WHAT TO WORK ON:
(1) In the article about the new vaccine coalition, what is the full name behind the abbreviation CEPI?
(2) Repeat word for word the passage of the article about the new vaccine coalition from "To respond to" up to and including "a global coalition.".

EXCERPT PROVIDED:
· · · ·

A new coalition created by the Bill & Melinda Gates Foundation and other global partners will launch at this year’s World Economic Forum, with the goal of supporting the fast-tracked development of new vaccines.
On January 19, a new coalition aiming to drive vaccine innovation will launch at the World Economic Forum in Davos Switzerland. Dubbed the Coalition for Epidemic Preparedness Innovations (CEPI), the new effort aims to fight the global problem of infectious diseases.
Vaccines are largely credited with the prevention of infectious disease outbreaks around the world in the 20th century. The Centers for Disease Control and Prevention (CDC) attributes the development and mass administration of vaccines for largely eradicating polio, smallpox, measles, diphtheria, pertussis, and other viruses in the United States. With vaccination, millions of lives are saved each year and the World Health Organization (WHO) notes that thanks to recent breakthroughs the world may soon have the vaccines to prevent more outbreaks of Ebola and the Zika virus.
To respond to infectious disease epidemics quickly, WHO officials developed the Research and Development Blueprint for Action to Prevent Epidemics, a worldwide effort to strengthen emergency response efforts to outbreaks and fast track new medical technologies and vaccines. In support of the global need for new vaccines, which are often needed swiftly to fight deadly disease epidemics, the Bill & Melinda Gates Foundation, the Norwegian Ministry of Foreign Affairs, the government of India, the Wellcome Trust, and the World Economic Forum have partnered to create CEPI. The group points to the development of an Ebola vaccine, as proof that new vaccines can be created much faster than they have in the past with support from a global coalition.
Global health reforms and better biomedical countermeasures are just some of the changes needed to create better, faster vaccines, notes a recent summary from CEPI. “Vaccines can play a critical role in containing epidemics to help avert humanitarian crises, but the safe and effective vaccines we need aren’t being developed quickly enough,” says the coalition. “The risks and costs of development, always significant, are especially great for epidemic diseases. Outbreaks come and go, and hit poor countries the hardest, straining already fragile health systems. Trials are particularly complex to conduct, and market potential is often limited. When a vaccine is developed, complex regulations and laws that vary from country to country can delay getting vaccines to people who desperately need them.”

· · · ·

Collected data

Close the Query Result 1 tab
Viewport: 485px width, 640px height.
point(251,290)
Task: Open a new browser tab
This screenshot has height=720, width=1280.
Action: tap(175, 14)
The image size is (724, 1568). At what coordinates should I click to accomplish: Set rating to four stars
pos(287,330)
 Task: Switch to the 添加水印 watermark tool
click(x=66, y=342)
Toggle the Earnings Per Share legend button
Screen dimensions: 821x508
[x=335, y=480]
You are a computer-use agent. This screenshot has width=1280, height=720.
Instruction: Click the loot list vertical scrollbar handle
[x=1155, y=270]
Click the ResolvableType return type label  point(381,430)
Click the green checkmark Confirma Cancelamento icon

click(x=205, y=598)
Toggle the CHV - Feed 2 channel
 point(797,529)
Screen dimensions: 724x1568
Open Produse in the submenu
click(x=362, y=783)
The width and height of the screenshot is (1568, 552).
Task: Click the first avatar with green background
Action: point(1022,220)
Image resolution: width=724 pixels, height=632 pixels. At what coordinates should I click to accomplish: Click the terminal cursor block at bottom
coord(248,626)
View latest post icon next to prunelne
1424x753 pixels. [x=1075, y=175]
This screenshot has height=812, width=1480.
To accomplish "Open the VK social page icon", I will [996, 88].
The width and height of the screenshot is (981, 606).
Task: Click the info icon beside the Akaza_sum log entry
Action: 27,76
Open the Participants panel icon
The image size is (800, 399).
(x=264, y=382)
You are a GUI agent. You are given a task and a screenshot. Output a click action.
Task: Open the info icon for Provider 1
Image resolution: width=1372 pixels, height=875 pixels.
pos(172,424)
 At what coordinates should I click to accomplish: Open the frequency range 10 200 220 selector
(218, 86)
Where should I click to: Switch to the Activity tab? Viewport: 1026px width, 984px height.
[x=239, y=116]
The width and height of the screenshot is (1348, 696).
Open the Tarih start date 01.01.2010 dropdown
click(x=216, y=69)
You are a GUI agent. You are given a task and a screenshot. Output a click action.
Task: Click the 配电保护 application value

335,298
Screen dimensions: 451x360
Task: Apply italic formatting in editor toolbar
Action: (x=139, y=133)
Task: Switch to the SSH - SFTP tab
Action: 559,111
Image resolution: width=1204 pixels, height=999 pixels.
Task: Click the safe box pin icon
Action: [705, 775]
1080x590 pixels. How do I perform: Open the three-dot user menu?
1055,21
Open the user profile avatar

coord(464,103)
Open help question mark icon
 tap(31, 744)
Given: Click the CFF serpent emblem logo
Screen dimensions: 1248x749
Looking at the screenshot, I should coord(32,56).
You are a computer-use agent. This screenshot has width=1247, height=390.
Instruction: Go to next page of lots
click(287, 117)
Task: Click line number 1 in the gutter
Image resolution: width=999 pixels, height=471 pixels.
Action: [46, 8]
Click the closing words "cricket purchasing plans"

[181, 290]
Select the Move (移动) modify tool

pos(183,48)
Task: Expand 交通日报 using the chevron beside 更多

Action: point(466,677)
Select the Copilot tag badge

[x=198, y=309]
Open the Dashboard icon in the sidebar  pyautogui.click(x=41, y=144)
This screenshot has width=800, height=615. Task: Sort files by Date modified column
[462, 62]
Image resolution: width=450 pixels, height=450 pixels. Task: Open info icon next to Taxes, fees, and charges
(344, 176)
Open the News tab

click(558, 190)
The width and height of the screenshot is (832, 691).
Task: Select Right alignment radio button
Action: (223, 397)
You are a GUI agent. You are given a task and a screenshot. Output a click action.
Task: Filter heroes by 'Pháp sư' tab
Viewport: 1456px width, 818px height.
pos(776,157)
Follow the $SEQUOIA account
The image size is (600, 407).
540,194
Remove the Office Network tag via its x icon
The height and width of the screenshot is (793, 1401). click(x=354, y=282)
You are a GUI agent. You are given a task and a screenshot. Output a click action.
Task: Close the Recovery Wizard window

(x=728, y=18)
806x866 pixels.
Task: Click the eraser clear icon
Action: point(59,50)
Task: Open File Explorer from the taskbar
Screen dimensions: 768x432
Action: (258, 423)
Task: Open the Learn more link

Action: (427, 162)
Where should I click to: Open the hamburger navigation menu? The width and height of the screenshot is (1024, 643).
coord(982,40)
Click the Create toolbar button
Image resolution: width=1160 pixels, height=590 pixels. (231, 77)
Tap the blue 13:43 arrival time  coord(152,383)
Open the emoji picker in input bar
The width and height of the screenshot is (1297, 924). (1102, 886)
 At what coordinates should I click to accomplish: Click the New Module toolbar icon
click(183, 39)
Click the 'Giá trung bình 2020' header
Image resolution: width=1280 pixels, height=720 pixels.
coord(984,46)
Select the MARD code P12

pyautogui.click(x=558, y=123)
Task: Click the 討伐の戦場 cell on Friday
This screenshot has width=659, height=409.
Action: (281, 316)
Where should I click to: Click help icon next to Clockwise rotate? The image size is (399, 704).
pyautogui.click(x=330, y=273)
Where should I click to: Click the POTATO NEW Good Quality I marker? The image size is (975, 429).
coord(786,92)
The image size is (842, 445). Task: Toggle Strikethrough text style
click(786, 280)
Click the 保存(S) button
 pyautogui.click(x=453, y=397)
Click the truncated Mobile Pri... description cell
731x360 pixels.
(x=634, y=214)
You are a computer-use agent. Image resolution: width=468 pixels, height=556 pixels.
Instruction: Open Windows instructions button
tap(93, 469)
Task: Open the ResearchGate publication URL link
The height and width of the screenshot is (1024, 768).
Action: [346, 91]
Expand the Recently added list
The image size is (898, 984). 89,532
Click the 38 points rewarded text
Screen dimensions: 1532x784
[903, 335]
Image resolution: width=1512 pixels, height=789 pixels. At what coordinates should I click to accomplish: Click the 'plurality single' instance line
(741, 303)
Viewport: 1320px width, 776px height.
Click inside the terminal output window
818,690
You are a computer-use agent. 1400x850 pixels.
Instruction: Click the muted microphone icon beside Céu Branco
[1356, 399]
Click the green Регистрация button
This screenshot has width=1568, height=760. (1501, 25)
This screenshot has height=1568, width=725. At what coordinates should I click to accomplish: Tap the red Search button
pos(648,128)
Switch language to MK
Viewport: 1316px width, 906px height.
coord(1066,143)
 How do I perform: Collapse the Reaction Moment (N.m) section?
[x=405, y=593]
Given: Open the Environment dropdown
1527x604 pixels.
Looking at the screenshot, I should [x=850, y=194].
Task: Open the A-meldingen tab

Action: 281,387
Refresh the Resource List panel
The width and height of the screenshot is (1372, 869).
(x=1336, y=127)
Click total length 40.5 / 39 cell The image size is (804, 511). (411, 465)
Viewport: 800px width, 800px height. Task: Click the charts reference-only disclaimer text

· · · ·

EXERCISE RESULTS:
(1) Coalition for Epidemic Preparedness Innovations

(2)
To respond to infectious disease epidemics quickly, WHO officials developed the Research and Development Blueprint for Action to Prevent Epidemics, a worldwide effort to strengthen emergency response efforts to outbreaks and fast track new medical technologies and vaccines. In support of the global need for new vaccines, which are often needed swiftly to fight deadly disease epidemics, the Bill & Melinda Gates Foundation, the Norwegian Ministry of Foreign Affairs, the government of India, the Wellcome Trust, and the World Economic Forum have partnered to create CEPI. The group points to the development of an Ebola vaccine, as proof that new vaccines can be created much faster than they have in the past with support from a global coalition.